Hope he has a very long retirement with people who so obviously adore him xxxx


----------



## scats (13 December 2016)

I'm prepared to be in floods of tears!  Just thinking about it makes me well up.

I was lucky enough to meet a young Valegro and we have a real attachment to him in our house.  
I tried to get tickets for it but they were all sold out.


----------



## Sprat (13 December 2016)

Does anyone know if it's being televised at all? If so where, what time?


----------



## teapot (13 December 2016)

Sprat said:



			Does anyone know if it's being televised at all?
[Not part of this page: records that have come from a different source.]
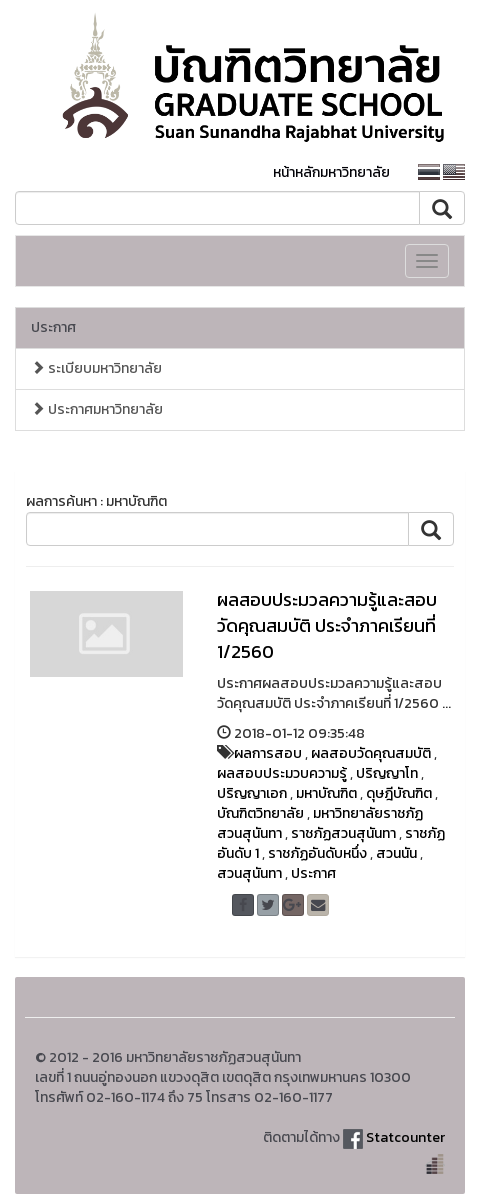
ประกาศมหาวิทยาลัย (97, 409)
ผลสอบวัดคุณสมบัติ (371, 753)
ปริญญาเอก (252, 793)
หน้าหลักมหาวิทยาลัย (331, 172)
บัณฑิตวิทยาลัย (260, 813)
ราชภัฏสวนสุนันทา (343, 833)
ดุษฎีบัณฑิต (399, 793)
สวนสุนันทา (249, 873)
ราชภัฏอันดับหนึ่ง (317, 853)
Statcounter (405, 1137)
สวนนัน (396, 853)
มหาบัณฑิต (326, 793)
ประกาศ (53, 327)
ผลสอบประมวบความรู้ (282, 773)
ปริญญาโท (387, 773)
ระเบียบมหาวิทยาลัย (96, 368)
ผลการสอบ (268, 753)
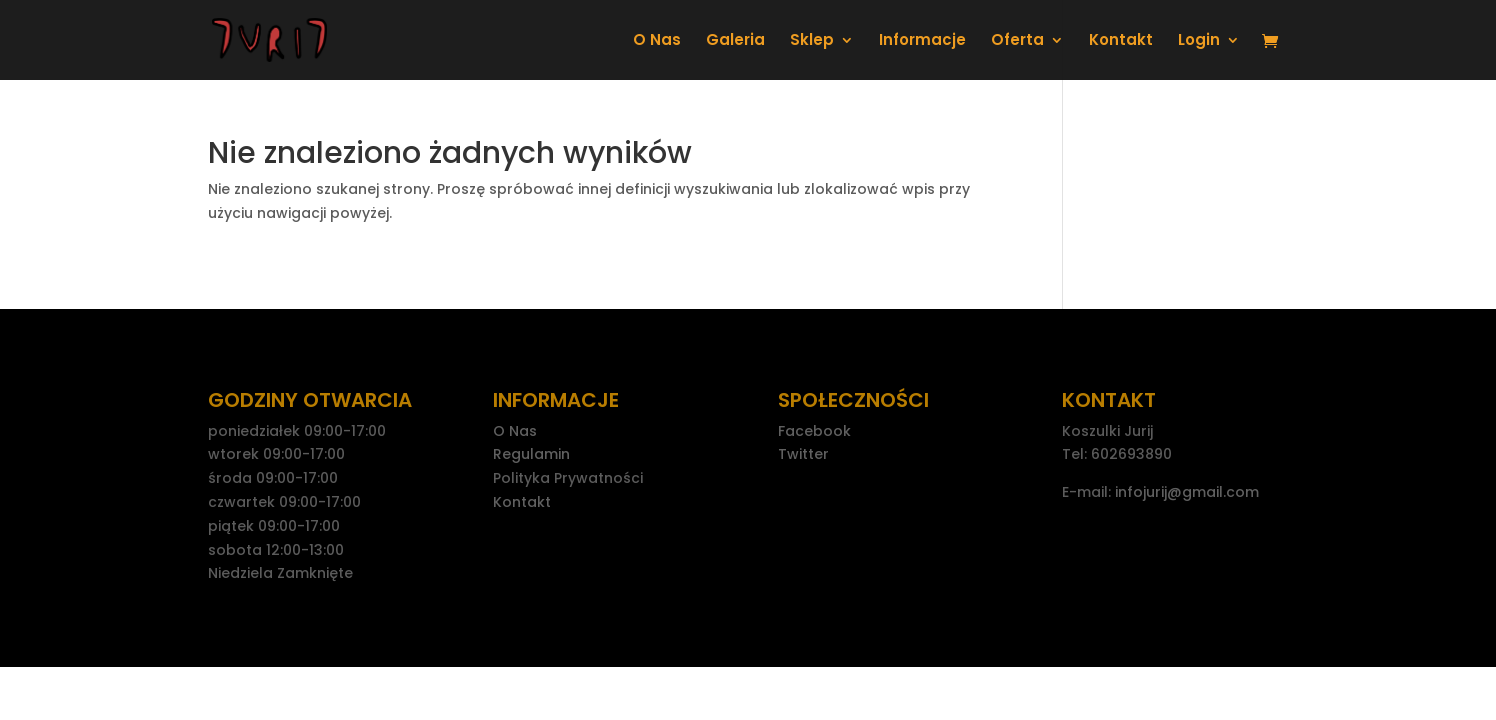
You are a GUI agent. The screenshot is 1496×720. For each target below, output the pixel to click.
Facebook (814, 431)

If so where, what time?
		
Click to expand...

http://www.bbc.co.uk/sport/equestrian/38220810


----------



## Sprat (13 December 2016)

teapot said:



http://www.bbc.co.uk/sport/equestrian/38220810

Click to expand...

Excellent, thank you


----------



## {97702} (13 December 2016)

I am lucky enough to live very locally to him - I drive past Charlotte's house every day on my way home from work, and I can see Blueberry hacking out in our local lanes twice a week.  Truly special.....


----------



## Pinkvboots (13 December 2016)

I still have his olympic gold test saved on sky and it makes me cry every time I watch it.

He is a horse of a lifetime I will miss seeing him out but he does deserve a happy retirement.


----------



## Equi (14 December 2016)

I was nearly in tears watching him tonight. He got a standing ovation. He's just something else in the flesh - no other horse compared at the grandprix! But nip tuck came quite close.


----------